I have the following federated SPARQL query that works as I expect in TopBraid Composer Free Edition (version 5.1.4) but does not work in Apache Fuseki (version 2.3.1):
PREFIX rdfs: <http://www.w3.org/2000/01/rdf-schema#>
PREFIX movie: <http://data.linkedmdb.org/resource/movie/>
PREFIX dcterms: <http://purl.org/dc/terms/>
SELECT ?s WHERE {
SERVICE <http://data.linkedmdb.org/sparql> {
<http://data.linkedmdb.org/resource/film/1> movie:actor ?actor .
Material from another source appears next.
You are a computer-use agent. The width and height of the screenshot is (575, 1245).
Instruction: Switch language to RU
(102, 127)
?actor movie:actor_name ?actorName .
}
SERVICE <http://dbpedia.org/sparql?timeout=30000> {
?s ?p ?o .
FILTER(regex(str(?s), replace(?actorName, " ", "_"))) .
}
}
I monitor the sub SPARQL queries that are being executed under the hood and notice that TopBraid correctly executes the following query to the http://dbpedia.org/sparql endpoint:
SELECT *
WHERE
{ ?s ?p ?o
FILTER regex(str(?s), replace("Paul Reubens", " ", "_"))
}
while Apache Fuseki executes the following sub query:
SELECT *
WHERE
{ ?s ?p ?o
FILTER regex(str(?s), replace(?actorName, " ", "_"))
}
Notice the difference; TopBraid replace the variable ?actorName with a particular value 'Paul Reubens', while Apache Fuseki does not. This results in an error from the http://dbpedia.org/sparql endpoint because the ?actorName is used in the result set but not assigned.
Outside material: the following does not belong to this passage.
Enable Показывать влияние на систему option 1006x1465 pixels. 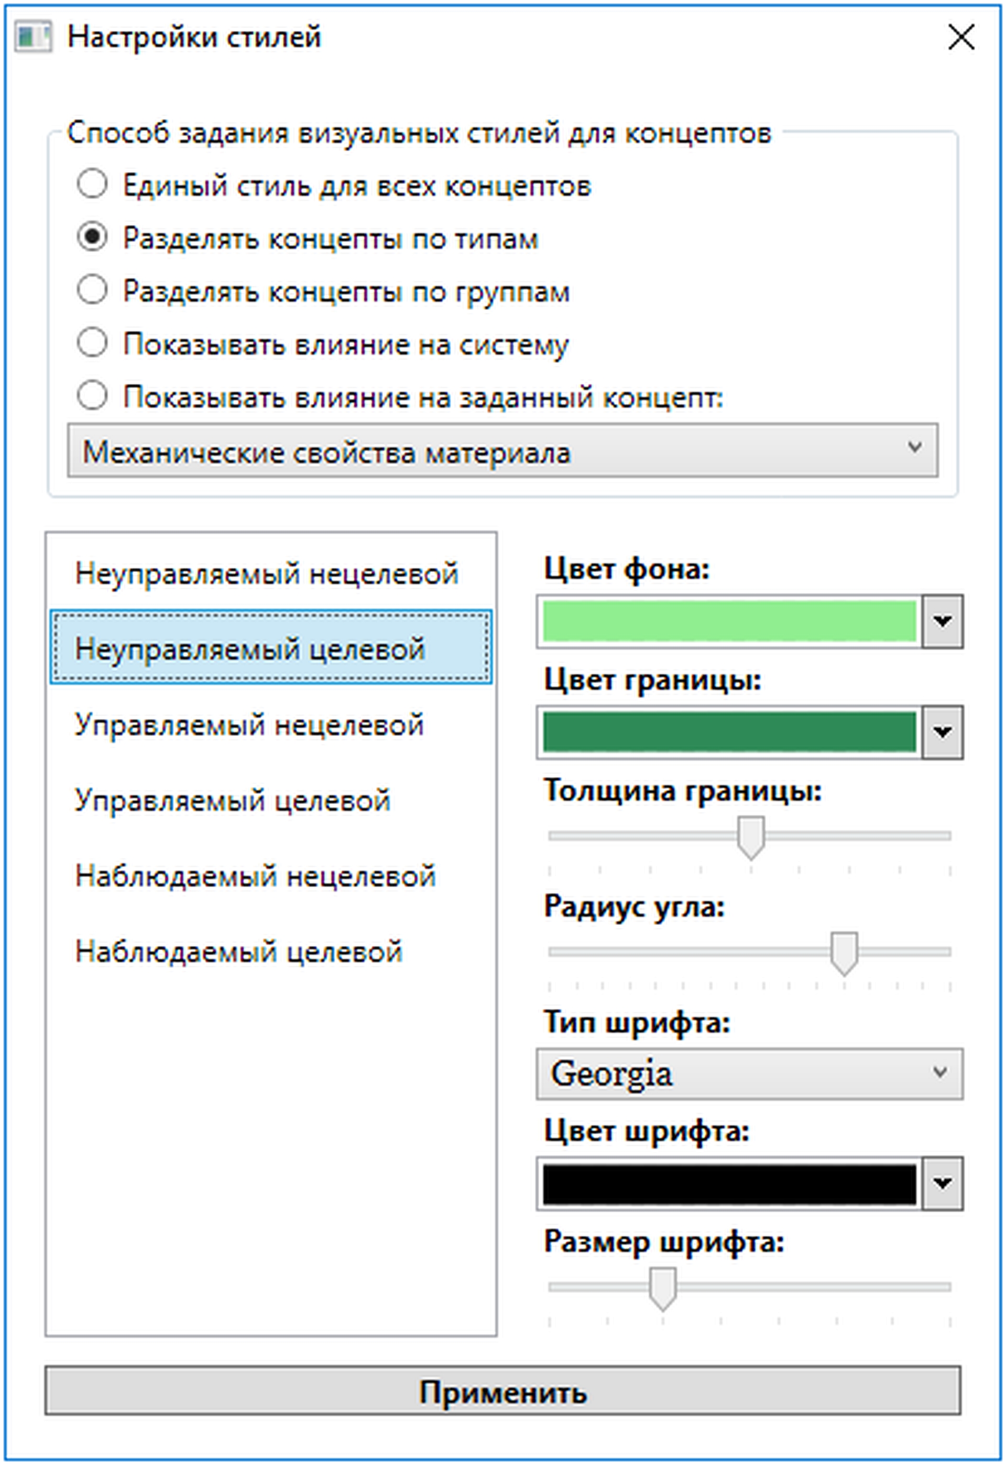click(93, 344)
Is this a bug in Apache Fuseki or a feature in TopBraid? How can I make Apache Fuseki correctly execute this Federated query.
update 1: to clarify the behaviour difference between TopBraid and Apache Fuseki a bit more. TopBraid executes the linkedmdb.org subquery first and then executes the dbpedia.org subquery for each result of the linkedmdb.org query )(and substitutes the ?actorName with the results from the linkedmdb.org query). I assumed Apache Fuseki behaves similar, but the first subquery to dbpedia.org fails (because ?actorName is used in the result set but not assigned) and so it does not continue. But now I am not sure if it actually want to execute the subquery to dbpedia.org multiple times, because it never gets there.
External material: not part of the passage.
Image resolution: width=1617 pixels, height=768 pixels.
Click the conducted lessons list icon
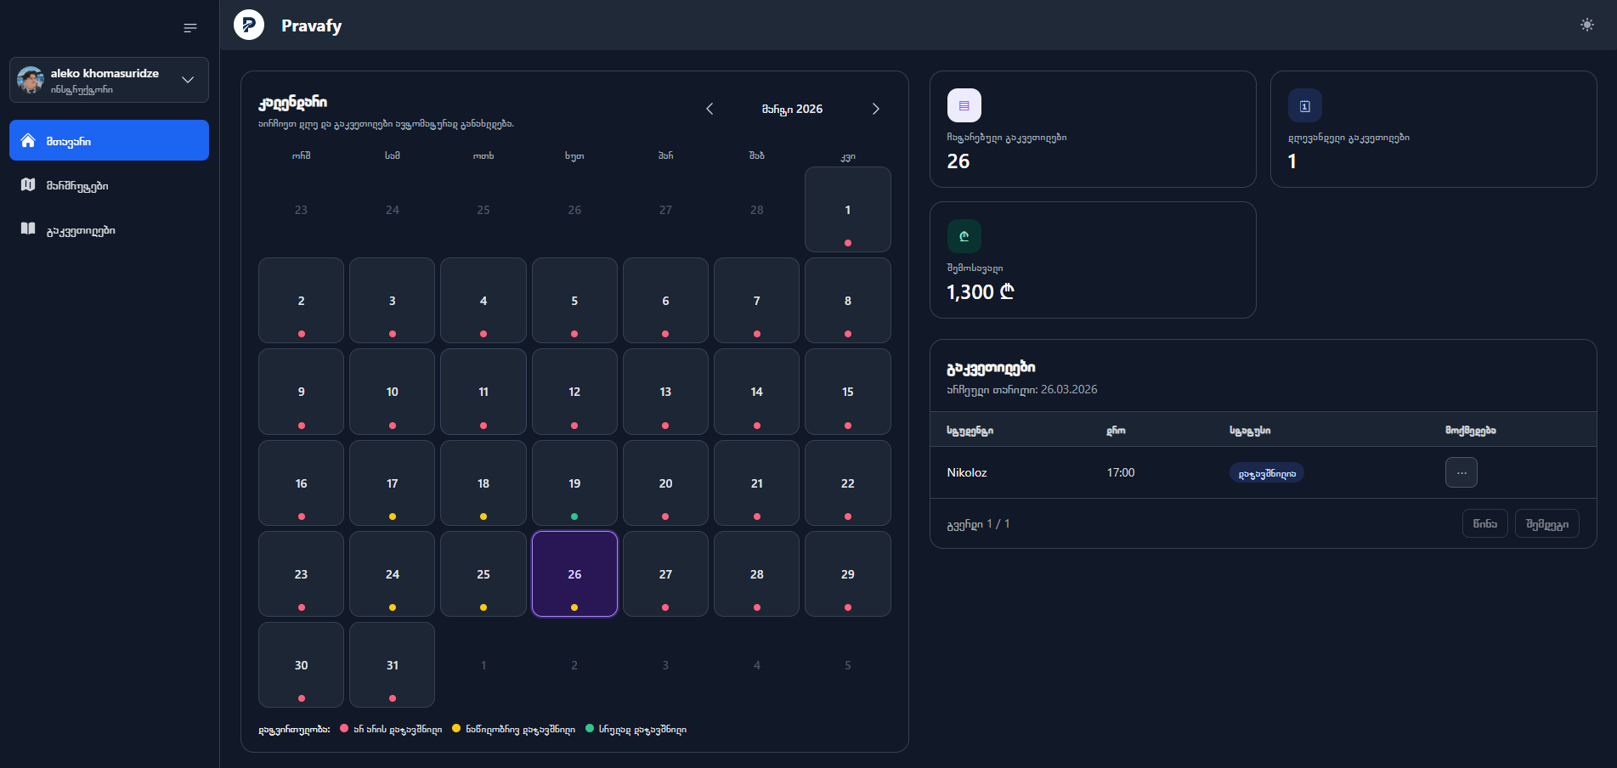pos(964,106)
update 2: I think both TopBraid and Apache Fuseki use Jena/ARQ, but I noticed that in stack traces from TopBraid the package name is something like com.topbraid.jena.* which might indicate they use a modified version of Jena/ARQ?
update 3: Joshua Taylor says below: "Surely you wouldn't expect the second service block to be executed for each one of them?". Both TopBraid and Apache Fuseki use exactly this method for the following query:
PREFIX owl: <http://www.w3.org/2002/07/owl#>
PREFIX rdfs: <http://www.w3.org/2000/01/rdf-schema#>
PREFIX movie: <http://data.linkedmdb.org/resource/movie/>
PREFIX dcterms: <http://purl.org/dc/terms/>
SELECT ?film ?label ?subject WHERE {
SERVICE <http://data.linkedmdb.org/sparql> {
?film a movie:film .
?film rdfs:label ?label .
?film owl:sameAs ?dbpediaLink
FILTER(regex(str(?dbpediaLink), "dbpedia", "i"))
}
SERVICE <http://dbpedia.org/sparql> {
?dbpediaLink dcterms:subject ?subject
}
}
LIMIT 50
but I agree that in principle they should execute both parts once and join them, but maybe for performance reasons they chose a different strategy?
Additionally, notice how the above query works on Apache Fuseki, while the first query of this post does not. So, Apache Fuseki is actually behaving similarly to TopBraid in this particular case. It seems to be related to using an URI variable (?dbpediaLink) in two triple patterns (which works in Fuseki) compared to using a String variable (?actorName) from a triple pattern in a FILTER regex function (which does not work in Fuseki).